* [Task objective]: Search the data for the word "dropdown" and copy each line that has it.

★ ★ ★

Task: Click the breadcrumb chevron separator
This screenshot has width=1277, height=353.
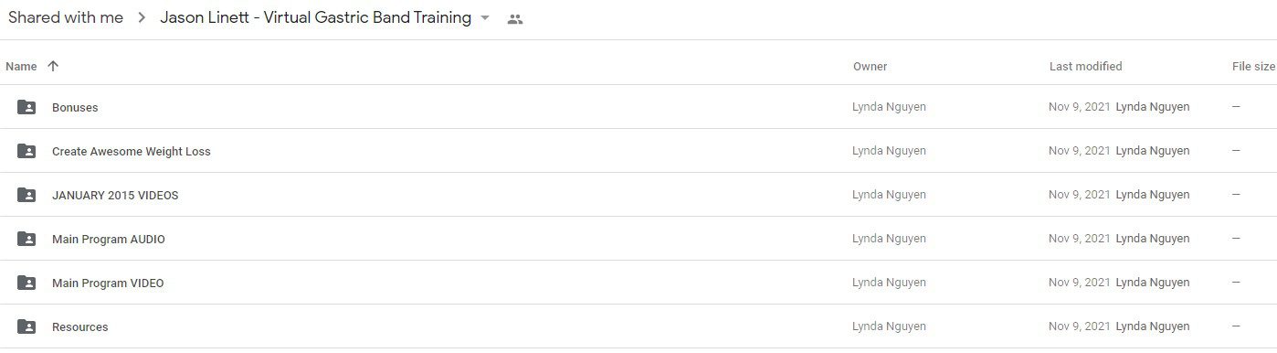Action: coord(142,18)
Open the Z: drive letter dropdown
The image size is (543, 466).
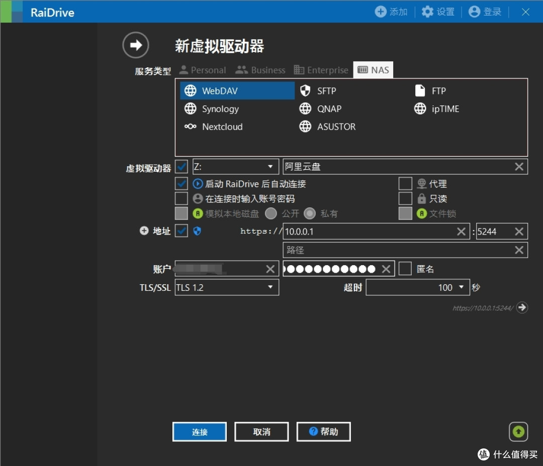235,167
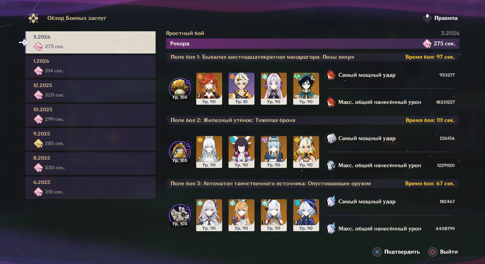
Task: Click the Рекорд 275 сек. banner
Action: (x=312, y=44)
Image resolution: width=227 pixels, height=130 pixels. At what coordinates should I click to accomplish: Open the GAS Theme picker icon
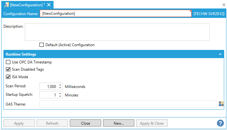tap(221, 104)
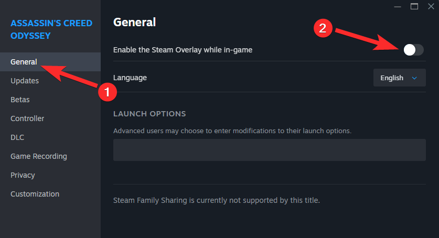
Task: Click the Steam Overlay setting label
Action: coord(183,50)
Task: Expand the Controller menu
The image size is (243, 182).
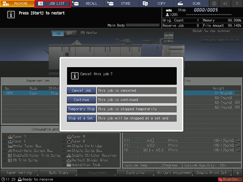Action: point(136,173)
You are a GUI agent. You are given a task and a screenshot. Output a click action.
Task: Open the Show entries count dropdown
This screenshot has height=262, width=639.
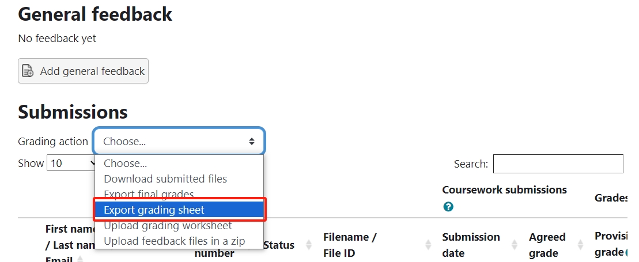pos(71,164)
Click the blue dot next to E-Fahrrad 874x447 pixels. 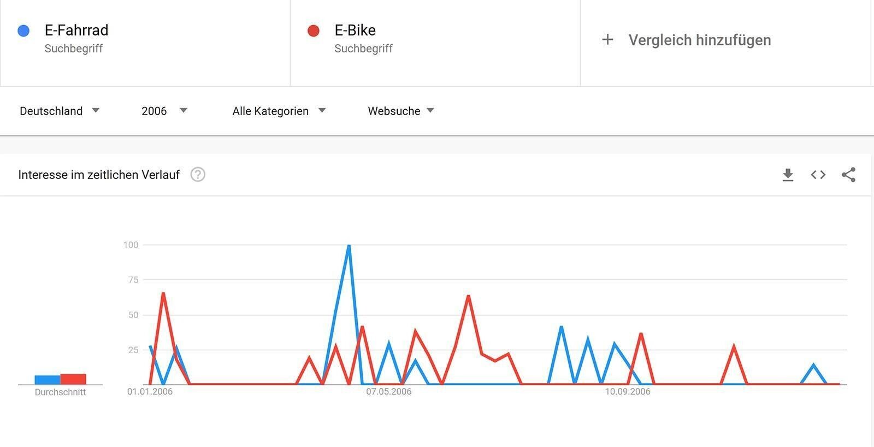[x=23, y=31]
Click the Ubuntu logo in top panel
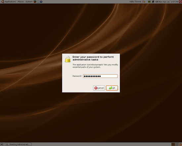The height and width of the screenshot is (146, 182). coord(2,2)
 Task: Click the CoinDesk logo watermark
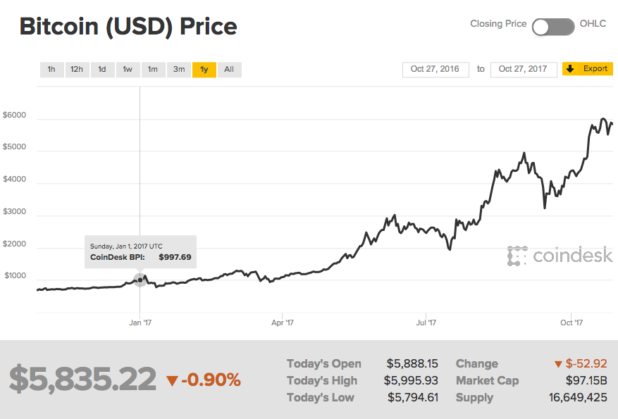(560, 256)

★ ★ ★

* [Result for this exercise]:
Open the Z: drive letter dropdown
Task: Open the Show entries count dropdown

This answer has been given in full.